FDIC OIG Audit Report Discloses Weaknesses in Assessing IT and Cyber Risks During Examinations

The FDIC’s Office of the Inspector General (OIG) recently released its audit report regarding the FDIC’s Information Technology Risk Examination (InTREx) program (Program) finding multiple program weaknesses that limited the financial institution examiners’ ability to assess cyber and IT risks during IT examinations. 

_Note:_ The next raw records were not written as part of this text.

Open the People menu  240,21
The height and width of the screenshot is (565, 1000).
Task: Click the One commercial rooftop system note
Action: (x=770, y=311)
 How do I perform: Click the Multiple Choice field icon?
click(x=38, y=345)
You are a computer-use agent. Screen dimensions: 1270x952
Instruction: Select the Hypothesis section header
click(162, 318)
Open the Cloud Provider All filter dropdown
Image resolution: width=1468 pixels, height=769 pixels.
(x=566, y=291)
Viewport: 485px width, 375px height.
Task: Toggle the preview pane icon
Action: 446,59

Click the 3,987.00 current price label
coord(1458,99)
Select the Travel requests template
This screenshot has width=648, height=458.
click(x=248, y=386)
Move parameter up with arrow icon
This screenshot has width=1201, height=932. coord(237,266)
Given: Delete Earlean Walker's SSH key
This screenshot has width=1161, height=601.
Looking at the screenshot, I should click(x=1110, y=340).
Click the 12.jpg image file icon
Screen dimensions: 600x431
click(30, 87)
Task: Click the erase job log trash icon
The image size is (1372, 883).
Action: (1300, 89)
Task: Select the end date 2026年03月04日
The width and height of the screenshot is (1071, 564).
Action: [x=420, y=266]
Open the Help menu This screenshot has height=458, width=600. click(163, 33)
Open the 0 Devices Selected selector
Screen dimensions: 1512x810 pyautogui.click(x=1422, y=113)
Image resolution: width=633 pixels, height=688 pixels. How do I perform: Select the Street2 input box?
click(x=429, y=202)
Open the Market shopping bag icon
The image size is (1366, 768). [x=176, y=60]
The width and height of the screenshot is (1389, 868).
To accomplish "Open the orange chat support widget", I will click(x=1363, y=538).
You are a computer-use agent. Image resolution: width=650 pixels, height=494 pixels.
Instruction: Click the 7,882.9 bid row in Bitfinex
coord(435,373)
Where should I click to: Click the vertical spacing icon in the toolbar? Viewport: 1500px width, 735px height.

Some of the findings in the audit report include that the:

• Program is outdated and not in line with current federal guidance;
• Examiners did not receive Program updates, guidance on implementation of those updates, or training to reinforce Program procedures;
• FDIC did not provide procedures and training to ensure examiner review and application of emerging threat information (available on a collaborative platform populated by multiple government agencies) in financial institution’s IT examinations;
• FDIC did not have Program goals and performance metrics; and
• Examiners failure to complete examination procedures meant there was not full assurance of proper risk assessment, leading to potentially inaccurate Uniform Rating System for Information Technology (URSIT) ratings.

The FDIC implemented the InTREx program in 2016.  The program assesses a financial institution’s IT and cyber risks.  This assessment becomes part of a composite rating that is a factor in a bank’s CAMELS (Capital, Asset Quality, Management, Earnings, Liquidity, and Sensitivity to Market Risk) rating.  The CAMELS rating of a financial institution effects the institution’s insurance premiums.